**TEXT FOR ANALYSIS**.
== Segment start ==

The briefing aimed to assess the possibilities, capabilities and interest in being involved in ARTES 14 from organizations in Romania, as well as to provide a better understanding of the general and specific issues related to this program.

The "European Earth Monitoring Programme GMES — Copernicus: Its benefits for the citizens of Eastern Europe" Conference, May 2013
The Romanian Space Agency, the European Space Agency, the European Commission and Eurisy jointly organized the second edition of the GMES COPERNICUS conference dedicated to Eastern Europe EU Member States. The conference took place in Bucharest, May 21–22, 2013.

Since the first edition in 2012, the main objective of the conference was to highlight the various opportunities Copernicus can and will offer, with a focus on the new EU member states from Eastern Europe.

===2012===
PLEIADES: A new dimension of satellite imaging, October 2012
Organised by the Romanian Space Agency (ROSA) together with Astrium Geo-Services, the Faculty of Land Reclamation and Environment Engineering in Bucharest, the Military Technical University in Bucharest and Tradsym Consult, the event presented the features of the Pleiades-SPOT constellation, as well as applications developed by Romanian researchers, based on the image database provided by SpotImage-Astrium Geo-Services.

Exploratory workshop with the scientific Romanian Diaspora on "Space — Science, Technology and Applications", September 2012
The workshop collaborated with Romanian scientists working abroad to discuss space applications resulting from science and technology. The event was part of the event "Diaspora in the Romanian Scientific Research and Higher Education".

1st IAA Conference on Space Systems as Critical Infrastructures, September 2012
The conference was organized by the International Academy of Astronautics (IAA) and the Romanian Space Agency (ROSA), co-sponsored by the International Institute of Space Law (IISL), September 6–7, 2012.

== Segment end ==

**DATA PROVIDED**.
== Segment start ==

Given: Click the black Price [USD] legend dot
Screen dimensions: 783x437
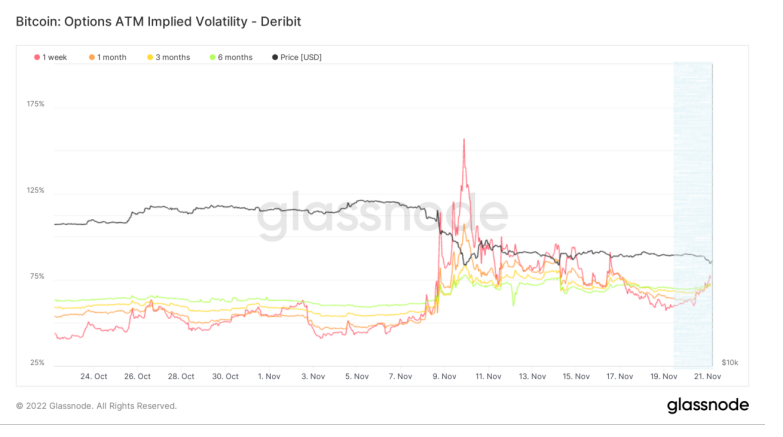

== Segment end ==

**TASK ITEM A**. In the passage on Romanian space events, rewrite the part starting at "The briefing aimed" and ending at "to this program.", with "organizations" replaced by "institutions".
**TASK ITEM B**. Continue the passage on Romanian space events from where it stops.
The material has nothing to do with the passage on Romanian space events.

**RESPONSE AREA A**.
The briefing aimed to assess the possibilities, capabilities and interest in being involved in ARTES 14 from institutions in Romania, as well as to provide a better understanding of the general and specific issues related to this program.

**RESPONSE AREA B**.
GEOSS Summer School — Remote Sensing of the Black Sea Marine Environment, August 2012
The 4th edition of the GEOSS summer school was hosted by the Romanian Space Agency in August of 2011, with a focus on the current use of remote sensing, EO data and future remote sensing sensors, contributing to monitoring the marine environment evolution and satellite oceanography.

GMES: New Opportunities for Eastern Europe, May 2012
The Romanian Space Agency (ROSA), together with the European Space Agency (ESA) and the European Commission (EC) organized the "GMES: New Opportunities for Eastern Europe" conference from May 3–4, 2012.

Space Situational Awareness Workshop, April 2012
ROSA together with the Research Agency on Military Technologies organized a workshop on Space Situational Awareness, where programmes of ESA and NATO were discussed, as well as the possibility to develop a Romanian ground-based facility for NEO and space debris observation, space weather contributions in Romania, and high performance computing mobile for disaster management applications.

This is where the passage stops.